9. By Lucky Liefern LLC. The Reporting Person is the sole manager of Lucky Liefern LLC and, as a result, may be deemed to beneficially own the shares of the Common Stock held by Lucky Liefern LLC. The Reporting Person disclaims beneficial ownership of such shares of the Common Stock except to the extent of his pecuniary interest therein, and the inclusion of such shares of the Common Stock in this report shall not be deemed an admission of beneficial ownership of all of the reported shares of the Common Stock for purposes of Section 16 of the Exchange Act, or for any other purpose.

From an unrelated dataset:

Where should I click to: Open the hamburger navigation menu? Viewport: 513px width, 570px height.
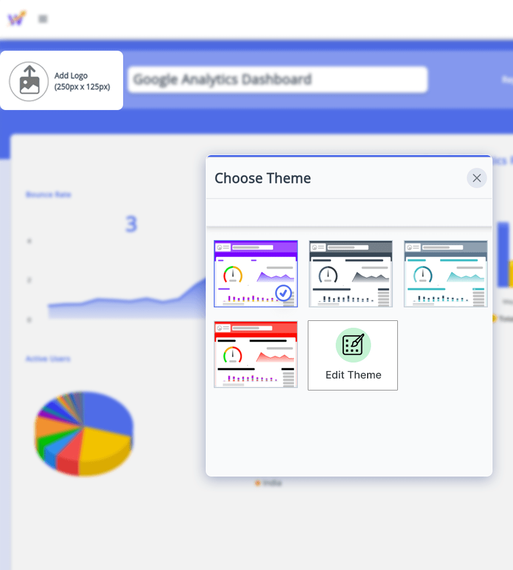pyautogui.click(x=42, y=18)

10. This transaction involved the Reporting Person's contribution of 141,726 penny warrants to Allin WULF LLC ("Allin"). The Reporting Person is the sole manager of Allin and, as a result, may be deemed to beneficially own the penny warrants held by Allin. The Reporting Person disclaims beneficial ownership of such penny warrants except to the extent of his pecuniary interest therein, and the inclusion of such penny warrants in this report shall not be deemed an admission of beneficial ownership of all of the reported penny warrants for purposes of Section 16 of the Exchange Act, or for any other purpose.
11. This transaction involved the Reporting Person's contribution of 441,163 dollar warrants to Allin. The Reporting Person is the sole manager of Allin and, as a result, may be deemed to beneficially own the dollar warrants held by Allin. The Reporting Person disclaims beneficial ownership of such dollar warrants except to the extent of his pecuniary interest therein, and the inclusion of such dollar warrants in this report shall not be deemed an admission of beneficial ownership of all of the reported penny warrants for purposes of Section 16 of the Exchange Act, or for any other purpose.
Remarks:
/s/ Paul B. Prager 10/24/2023
** Signature of Reporting Person Date
Reminder: Report on a separate line for each class of securities beneficially owned directly or indirectly.
* If the form is filed by more than one reporting person, see Instruction 4 (b)(v).
** Intentional misstatements or omissions of facts constitute Federal Criminal Violations See 18 U.S.C. 1001 and 15 U.S.C. 78ff(a).
Note: File three copies of this Form, one of which must be manually signed. If space is insufficient, see Instruction 6 for procedure.